═════ Recorded data

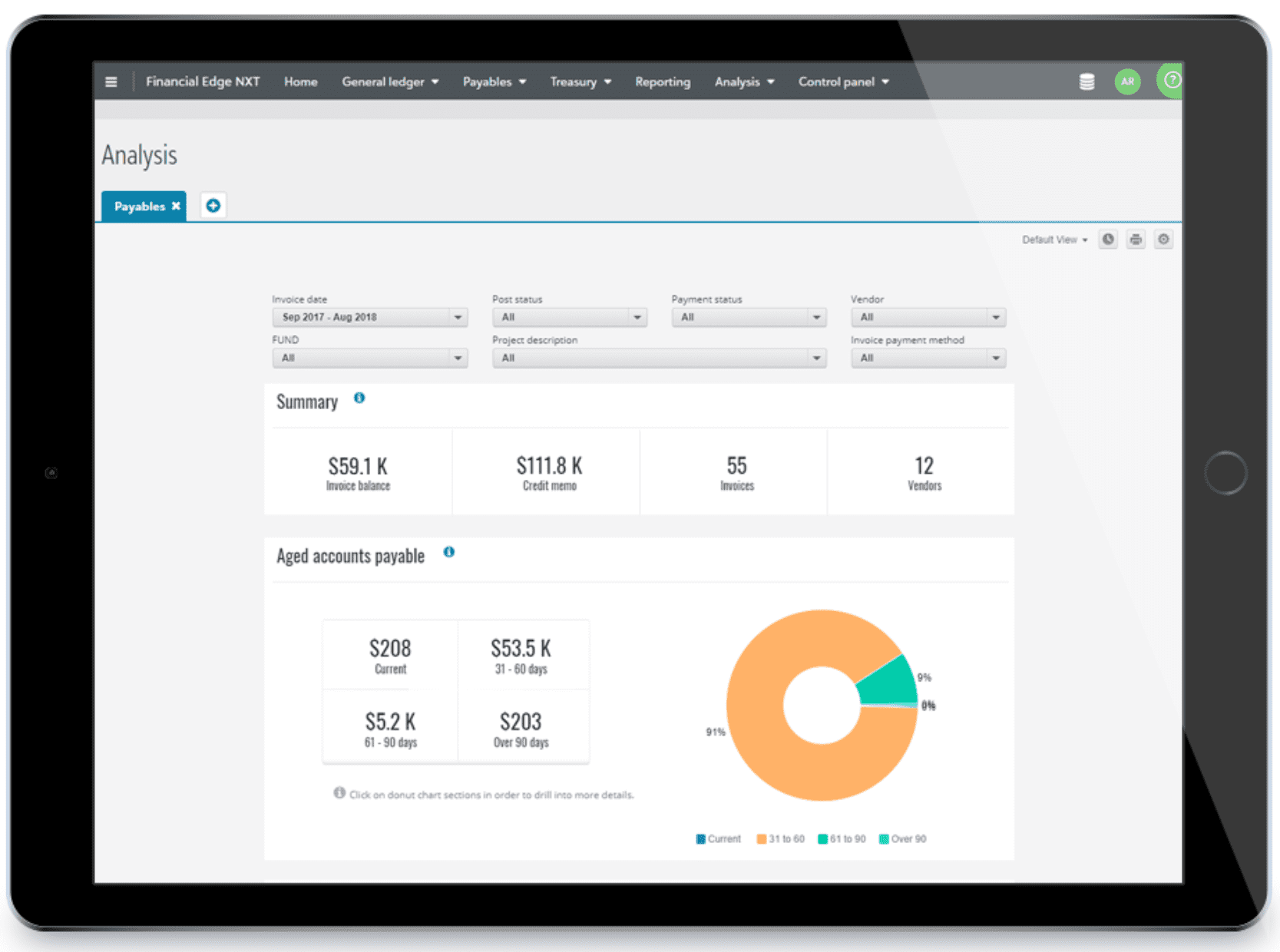Show Summary section info tooltip
The width and height of the screenshot is (1280, 952).
pos(359,398)
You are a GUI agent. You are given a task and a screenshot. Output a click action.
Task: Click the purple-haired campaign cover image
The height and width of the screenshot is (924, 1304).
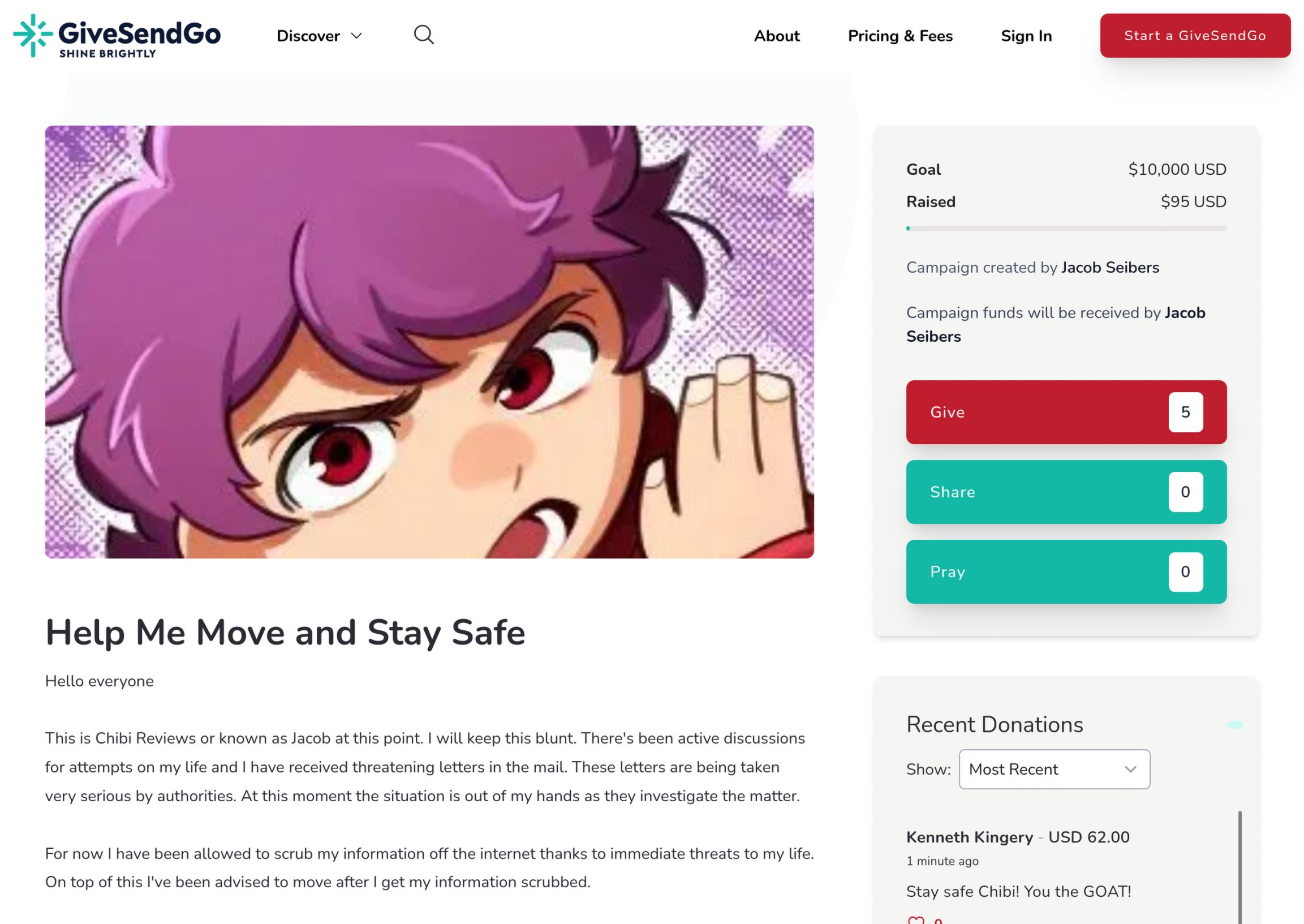(429, 341)
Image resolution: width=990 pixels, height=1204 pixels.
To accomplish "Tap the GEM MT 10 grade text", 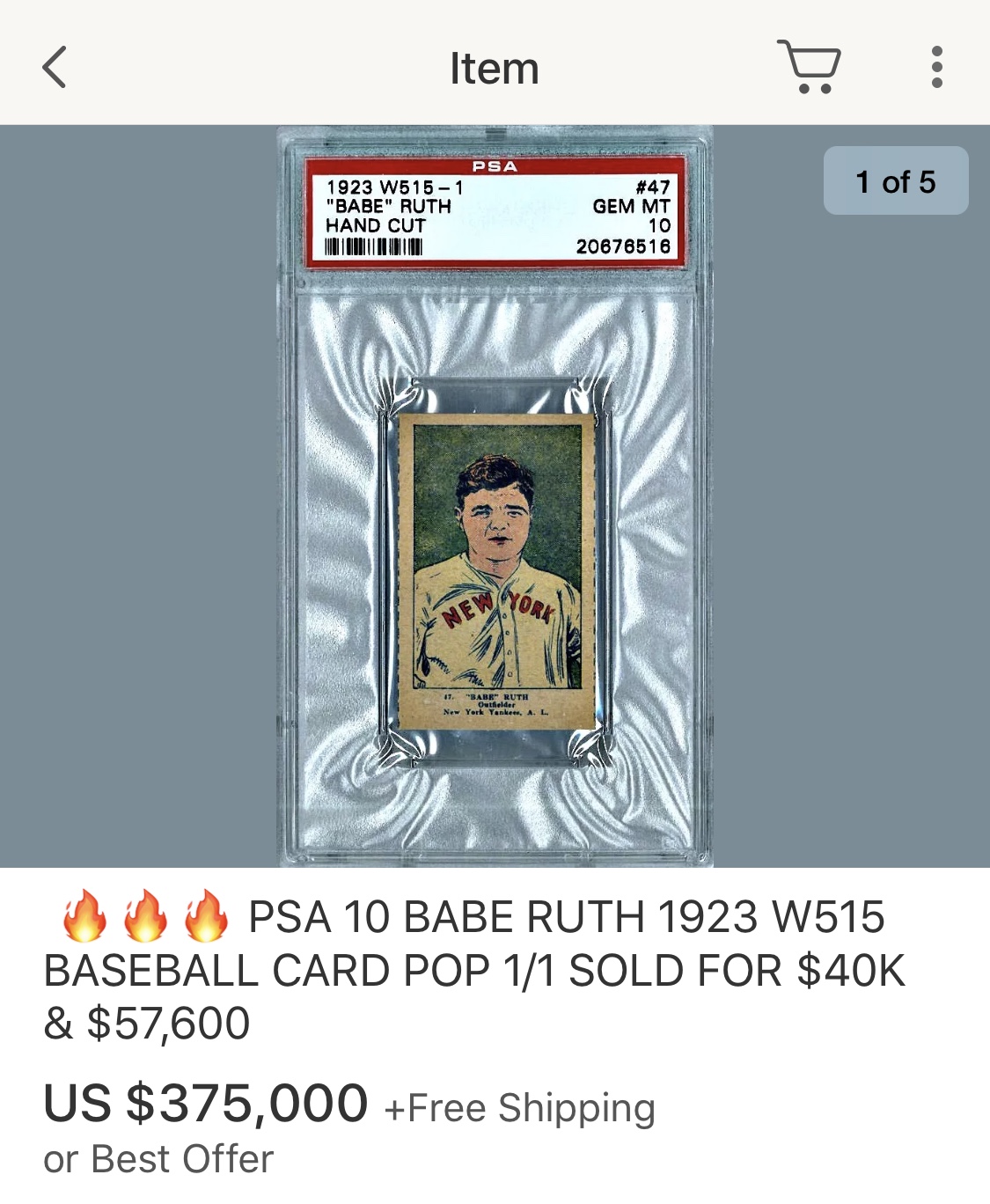I will pos(632,216).
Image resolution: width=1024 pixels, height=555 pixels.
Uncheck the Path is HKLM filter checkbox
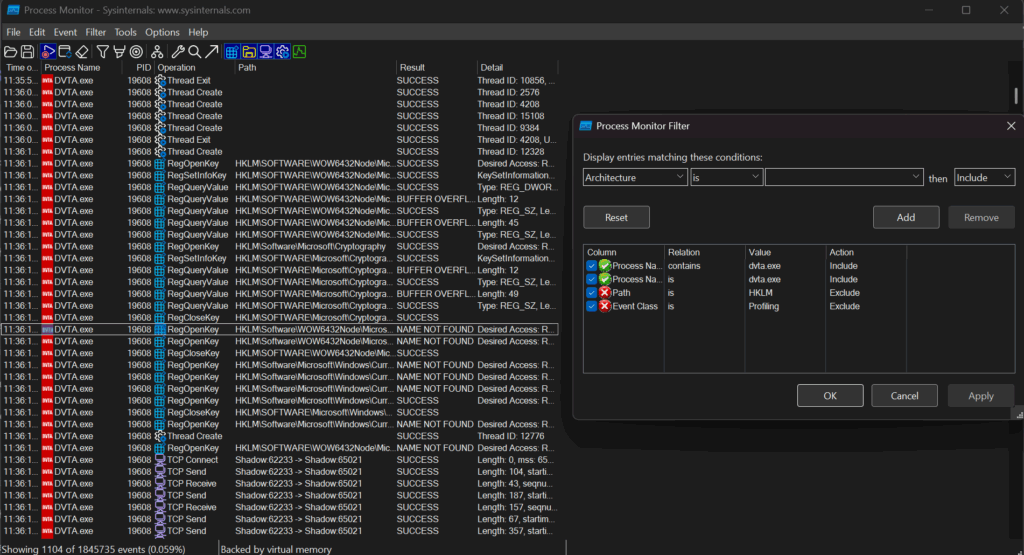coord(592,293)
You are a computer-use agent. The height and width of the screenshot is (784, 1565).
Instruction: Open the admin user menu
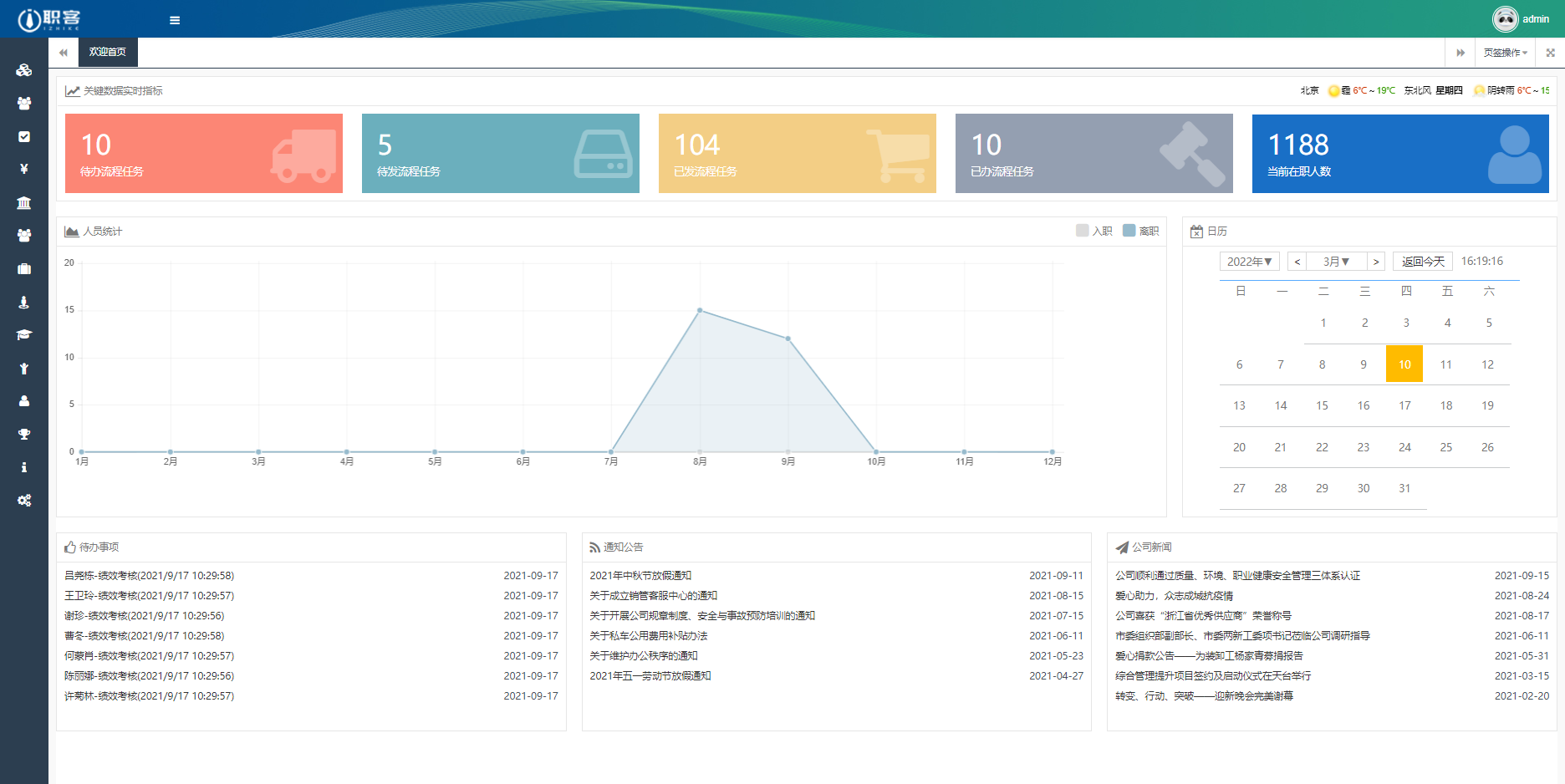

══════════

Each line of the records with the word "pixels" in it is to be copied.

Image resolution: width=990 pixels, height=1204 pixels.
Image resolution: width=1024 pixels, height=555 pixels.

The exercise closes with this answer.